• **WHAT IS BEING ASKED**: Below are records; transcribe each one exactly.

%%

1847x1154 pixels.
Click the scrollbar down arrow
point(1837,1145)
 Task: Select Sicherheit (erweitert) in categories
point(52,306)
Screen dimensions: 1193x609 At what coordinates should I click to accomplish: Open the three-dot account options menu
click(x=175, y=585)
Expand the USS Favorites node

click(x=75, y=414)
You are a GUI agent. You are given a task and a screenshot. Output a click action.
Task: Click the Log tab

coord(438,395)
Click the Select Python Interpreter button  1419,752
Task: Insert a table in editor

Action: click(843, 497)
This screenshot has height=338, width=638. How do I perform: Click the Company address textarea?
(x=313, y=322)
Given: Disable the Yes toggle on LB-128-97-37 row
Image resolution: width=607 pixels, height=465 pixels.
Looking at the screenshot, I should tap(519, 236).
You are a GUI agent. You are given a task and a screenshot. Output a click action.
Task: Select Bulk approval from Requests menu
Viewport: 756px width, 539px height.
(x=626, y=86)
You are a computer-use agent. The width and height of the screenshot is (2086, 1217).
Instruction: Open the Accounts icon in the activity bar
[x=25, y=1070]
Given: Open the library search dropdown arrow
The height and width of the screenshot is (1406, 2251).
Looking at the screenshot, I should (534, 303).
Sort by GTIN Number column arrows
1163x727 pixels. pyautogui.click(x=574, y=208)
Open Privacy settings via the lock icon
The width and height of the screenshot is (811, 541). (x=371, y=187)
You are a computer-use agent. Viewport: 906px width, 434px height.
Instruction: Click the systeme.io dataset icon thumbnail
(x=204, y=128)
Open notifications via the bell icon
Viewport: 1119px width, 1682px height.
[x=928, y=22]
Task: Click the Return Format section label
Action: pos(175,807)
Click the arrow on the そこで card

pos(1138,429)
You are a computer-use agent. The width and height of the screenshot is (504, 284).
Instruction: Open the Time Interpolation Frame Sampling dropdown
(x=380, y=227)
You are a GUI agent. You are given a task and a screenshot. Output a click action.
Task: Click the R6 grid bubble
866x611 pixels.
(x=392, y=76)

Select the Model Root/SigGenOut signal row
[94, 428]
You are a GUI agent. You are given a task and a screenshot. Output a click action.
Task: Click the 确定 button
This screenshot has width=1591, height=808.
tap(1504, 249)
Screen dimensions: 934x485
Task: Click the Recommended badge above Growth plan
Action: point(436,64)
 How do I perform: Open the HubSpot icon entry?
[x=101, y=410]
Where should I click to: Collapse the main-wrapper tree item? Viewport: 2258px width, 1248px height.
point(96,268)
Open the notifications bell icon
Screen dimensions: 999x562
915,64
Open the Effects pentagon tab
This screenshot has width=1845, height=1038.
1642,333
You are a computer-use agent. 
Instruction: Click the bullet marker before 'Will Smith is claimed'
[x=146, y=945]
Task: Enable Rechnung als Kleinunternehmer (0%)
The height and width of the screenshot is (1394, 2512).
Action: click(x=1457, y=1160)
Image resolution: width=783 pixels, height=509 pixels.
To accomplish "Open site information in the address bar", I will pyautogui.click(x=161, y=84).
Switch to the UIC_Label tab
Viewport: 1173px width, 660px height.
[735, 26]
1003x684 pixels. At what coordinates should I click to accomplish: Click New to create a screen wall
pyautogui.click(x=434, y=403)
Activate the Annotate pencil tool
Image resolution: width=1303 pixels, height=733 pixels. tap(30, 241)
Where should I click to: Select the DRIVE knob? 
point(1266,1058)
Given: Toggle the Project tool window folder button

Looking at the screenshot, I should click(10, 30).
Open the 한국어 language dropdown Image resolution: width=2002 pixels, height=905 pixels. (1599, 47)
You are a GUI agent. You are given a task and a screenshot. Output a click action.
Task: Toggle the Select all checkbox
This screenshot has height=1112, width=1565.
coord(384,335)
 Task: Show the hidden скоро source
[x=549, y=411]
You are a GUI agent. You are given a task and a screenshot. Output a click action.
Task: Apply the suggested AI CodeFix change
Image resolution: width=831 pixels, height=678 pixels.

%%

• **ANSWER BOX**:
1847x1154 pixels.
Click the scrollbar down arrow
point(1837,1145)
 Task: Select Sicherheit (erweitert) in categories
point(52,306)
Screen dimensions: 1193x609 At what coordinates should I click to accomplish: Open the three-dot account options menu
click(x=175, y=585)
Expand the USS Favorites node

click(x=75, y=414)
You are a GUI agent. You are given a task and a screenshot. Output a click action.
Task: Click the Log tab

coord(438,395)
Click the Select Python Interpreter button  1419,752
Task: Insert a table in editor

Action: click(843, 497)
This screenshot has height=338, width=638. How do I perform: Click the Company address textarea?
(x=313, y=322)
Given: Disable the Yes toggle on LB-128-97-37 row
Image resolution: width=607 pixels, height=465 pixels.
Looking at the screenshot, I should tap(519, 236).
You are a GUI agent. You are given a task and a screenshot. Output a click action.
Task: Select Bulk approval from Requests menu
Viewport: 756px width, 539px height.
(x=626, y=86)
You are a computer-use agent. The width and height of the screenshot is (2086, 1217).
Instruction: Open the Accounts icon in the activity bar
[x=25, y=1070]
Given: Open the library search dropdown arrow
The height and width of the screenshot is (1406, 2251).
Looking at the screenshot, I should (534, 303).
Sort by GTIN Number column arrows
1163x727 pixels. pyautogui.click(x=574, y=208)
Open Privacy settings via the lock icon
The width and height of the screenshot is (811, 541). (x=371, y=187)
You are a computer-use agent. Viewport: 906px width, 434px height.
Instruction: Click the systeme.io dataset icon thumbnail
(x=204, y=128)
Open notifications via the bell icon
Viewport: 1119px width, 1682px height.
[x=928, y=22]
Task: Click the Return Format section label
Action: pos(175,807)
Click the arrow on the そこで card

pos(1138,429)
You are a computer-use agent. The width and height of the screenshot is (504, 284).
Instruction: Open the Time Interpolation Frame Sampling dropdown
(x=380, y=227)
You are a GUI agent. You are given a task and a screenshot. Output a click action.
Task: Click the R6 grid bubble
866x611 pixels.
(x=392, y=76)

Select the Model Root/SigGenOut signal row
[94, 428]
You are a GUI agent. You are given a task and a screenshot. Output a click action.
Task: Click the 确定 button
This screenshot has width=1591, height=808.
tap(1504, 249)
Screen dimensions: 934x485
Task: Click the Recommended badge above Growth plan
Action: point(436,64)
 How do I perform: Open the HubSpot icon entry?
[x=101, y=410]
Where should I click to: Collapse the main-wrapper tree item? Viewport: 2258px width, 1248px height.
point(96,268)
Open the notifications bell icon
Screen dimensions: 999x562
915,64
Open the Effects pentagon tab
This screenshot has width=1845, height=1038.
1642,333
You are a computer-use agent. 
Instruction: Click the bullet marker before 'Will Smith is claimed'
[x=146, y=945]
Task: Enable Rechnung als Kleinunternehmer (0%)
The height and width of the screenshot is (1394, 2512).
Action: click(x=1457, y=1160)
Image resolution: width=783 pixels, height=509 pixels.
To accomplish "Open site information in the address bar", I will pyautogui.click(x=161, y=84).
Switch to the UIC_Label tab
Viewport: 1173px width, 660px height.
[735, 26]
1003x684 pixels. At what coordinates should I click to accomplish: Click New to create a screen wall
pyautogui.click(x=434, y=403)
Activate the Annotate pencil tool
Image resolution: width=1303 pixels, height=733 pixels. tap(30, 241)
Where should I click to: Select the DRIVE knob? 
point(1266,1058)
Given: Toggle the Project tool window folder button

Looking at the screenshot, I should click(10, 30).
Open the 한국어 language dropdown Image resolution: width=2002 pixels, height=905 pixels. (1599, 47)
You are a GUI agent. You are given a task and a screenshot. Output a click action.
Task: Toggle the Select all checkbox
This screenshot has height=1112, width=1565.
coord(384,335)
 Task: Show the hidden скоро source
[x=549, y=411]
You are a GUI agent. You are given a task and a screenshot. Output a click action.
Task: Apply the suggested AI CodeFix change
Image resolution: width=831 pixels, height=678 pixels.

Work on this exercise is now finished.